British bank Barclays said on Friday (Feb 9) it would stop directly financing its energy clients’ new oil and gas projects, but still ran into fierce criticism from campaigners who said the moves do not far enough.
As part of its updated climate strategy, the bank added it would scale back lending for existing fossil fuel projects as the sector faces intense pressure from activist investors to help tackle climate change.
“Barclays today publishes a revised Climate Change Statement to progress its climate strategy and continues its focus on clients actively engaged in the energy transition,” it said.
There will be “no project finance, or other direct finance to energy clients, for upstream oil and gas expansion projects or related infrastructure”, the lender added.
Barclays will also impose “restrictions for new and non-diversified oil and gas clients engaged in expansion”.
Additional curbs will be introduced “on unconventional oil and gas, including... extra heavy oil”.
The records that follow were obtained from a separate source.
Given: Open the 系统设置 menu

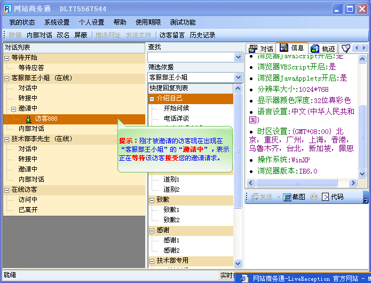Looking at the screenshot, I should click(x=57, y=22).
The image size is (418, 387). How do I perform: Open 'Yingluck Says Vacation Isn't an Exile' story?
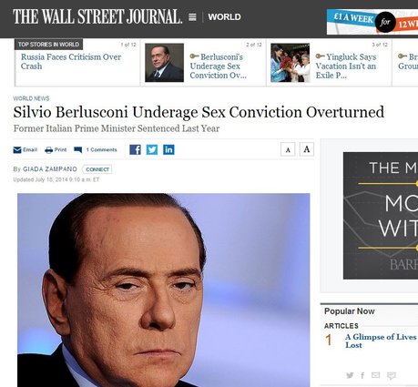coord(346,66)
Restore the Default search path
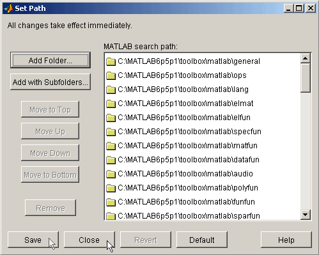Image resolution: width=319 pixels, height=255 pixels. point(202,240)
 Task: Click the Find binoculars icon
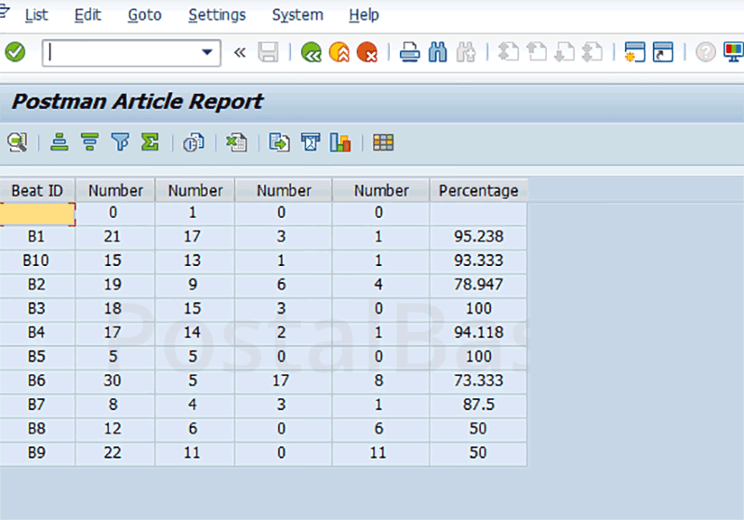pyautogui.click(x=438, y=53)
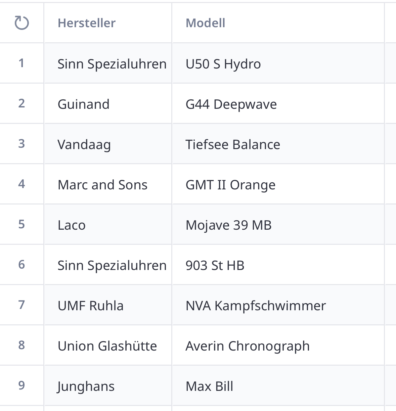Click the U50 S Hydro model cell
This screenshot has width=396, height=411.
click(x=223, y=64)
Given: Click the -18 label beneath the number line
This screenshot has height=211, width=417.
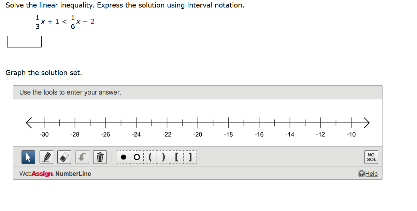Looking at the screenshot, I should pyautogui.click(x=228, y=135).
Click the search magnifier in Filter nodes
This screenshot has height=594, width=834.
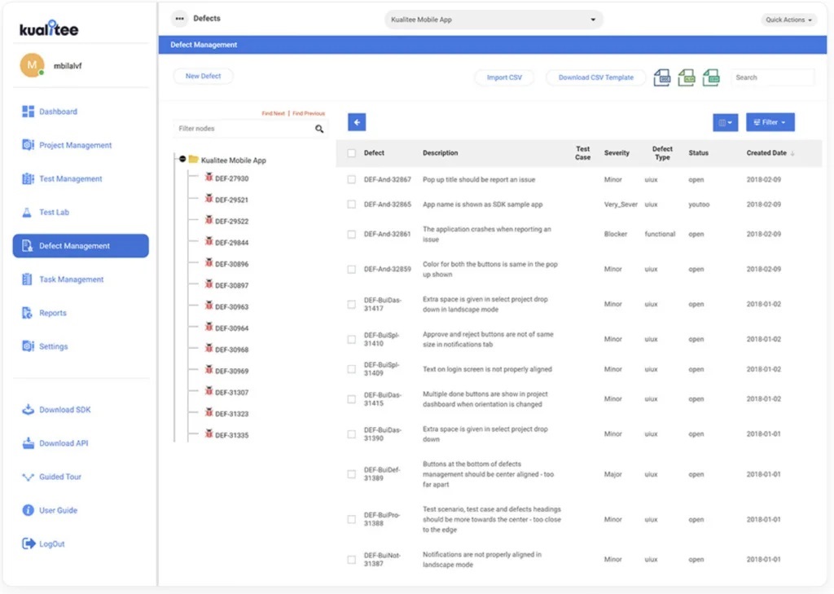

Barclays also expects “energy clients to produce transition plans or decarbonisation strategies” by 2025.
And it will require energy clients to commit to other targets, including the reduction of methane and carbon emissions from operations.
Reclaim Finance, a non-governmental organisation focussed on the sector, said Barclays’ plans fell far short.
“It is good to see that Barclays’ new policy includes some relevant elements, notably reducing methane leakage and the adoption of transition plans by 2025,” said Reclaim Finance director Lucie Pinson.
“But ultimately the British bank has once again failed to address the most urgent issue of halting oil and gas expansion. Barclays pretends to want to tackle this issue, but will continue to finance diversified companies in the oil and gas sector that are already customers.”
Barclays is Europe’s biggest financier of fossil fuels, according to data cited by Reclaim Finance.
Make My Money Matter, an organisation campaigning for ethical investments, also slammed Friday’s news.
“Barclays announcement is inadequate in scope and in ambition,” said Tony Burdon, chief executive of Make My Money Matter.
“While they finally caught up with other major European banks like Lloyds by ruling out direct project finance for fossil fuels, the reality is this covers just a fraction of their oil and gas lending.”
And Fossil Free London was also highly critical.
“Barclays is failing to show genuine leadership with this new energy policy,” said the NGO’s spokesperson Joanna Warrington.
“This leaves the door wide open to continue financing billions to Shell, ExxonMobil, and TotalEnergies – those most aggressively developing new fossil fuels.”
The British lender’s move to curb financing of oil and gas projects follows similar announcements from European bank heavyweights BNP Paribas, Credit Agricole, HSBC, ING and Societe Generale.
Barclays had announced in March 2020 that it wanted to become a “net zero bank” by 2050.